* Begin PAGE TEXT *

AI collaboration fails not from lack of capability but from lack of structure. An AI agent generates plausible text. Plausibility is not truth. The gap between "sounds right" and "is right" compounds across a project: every unchallenged assumption propagates, every vague goal invites scope creep, every untested claim becomes technical debt.
Multi-agent projects multiply this. Five agents working in parallel can produce five times the output -- and five times the drift. Without a mechanism to detect when things go wrong, you discover the damage three decisions later, when it is irreversible.
The failure modes are specific:
| Failure Mode | What Happens |
|---|---|
| Goal drift | Agents optimise for the wrong thing |
| Confirmation bias | Agents accept what sounds right without verification |
| Authority worship | Agents assume existing code or docs are correct |
| Cherry-picking | Agents report successes, bury failures |
| Vague confidence | "This should work" without defining what would falsify it |
| Context loss | Decisions made at hour two are forgotten by hour six |
NBS stands for No Bullshit. The name is blunt because the problem is blunt.

* End PAGE TEXT *
* Begin RECORDED DATA *

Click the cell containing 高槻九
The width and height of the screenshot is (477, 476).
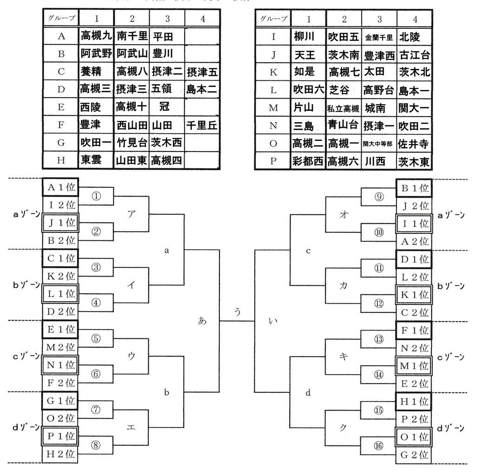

* End RECORDED DATA *

### SET TASK A
According to the passage on AI collaboration, why does working with several agents in parallel make the problem worse? Answer in one to three sentences.
### SET TASK B
Write what comes next in the passage on AI collaboration, picking up right after its final sentence.
The material shown here is taken from a separate source.

### WRITTEN RESPONSE A
Five agents in parallel can produce five times the output, but also five times the drift. Without a mechanism to detect when things go wrong, the damage is only discovered three decisions later, when it is irreversible.

### WRITTEN RESPONSE B
Three principles hold the framework together:
Falsifiability. Before any claim, ask: what would prove this wrong? If you cannot answer, you do not understand what you are claiming. A function that "validates email" is testable only if you can state what inputs should be rejected. A parser that "handles all edge cases" is untested until you define the edge cases and try to break it.
Evidence over assertion. "I am confident this is correct" is unfalsifiable. "I tried to break this and failed" is checkable. The framework does not trust assertions from any agent, human or AI. It trusts evidence -- tests that pass, benchmarks that measure, logs that record what actually happened.
Roles with accountability. A supervisor holds the terminal goal. Workers execute with fresh context. A Scribe records decisions so they survive context compaction. An oracle (Pythia) reads the decision log and surfaces risks the team is too close to see. No one agent does everything. Each role has a defined scope and a defined output.
Throughout this guide, we build a C11 interpreter in Python. The project has four components:
- Lexer -- Tokenise C11 source into a token stream
- Parser -- Build an AST from the token stream
- Type checker -- Validate types, resolve declarations, catch errors
- Evaluator -- Execute the AST, handle memory model, produce output
These components have natural boundaries. The lexer can be built and tested independently. The parser depends on the lexer's token format but not its implementation. The type checker and evaluator both consume ASTs but do different things with them.
This structure maps to NBS teams. A supervisor defines the terminal goal ("a C11 interpreter that passes the C11 conformance subset for expressions, declarations, and control flow"). Workers take components. The lexer worker does not need to know how the evaluator handles pointer arithmetic. The parser worker does not care about type coercion rules.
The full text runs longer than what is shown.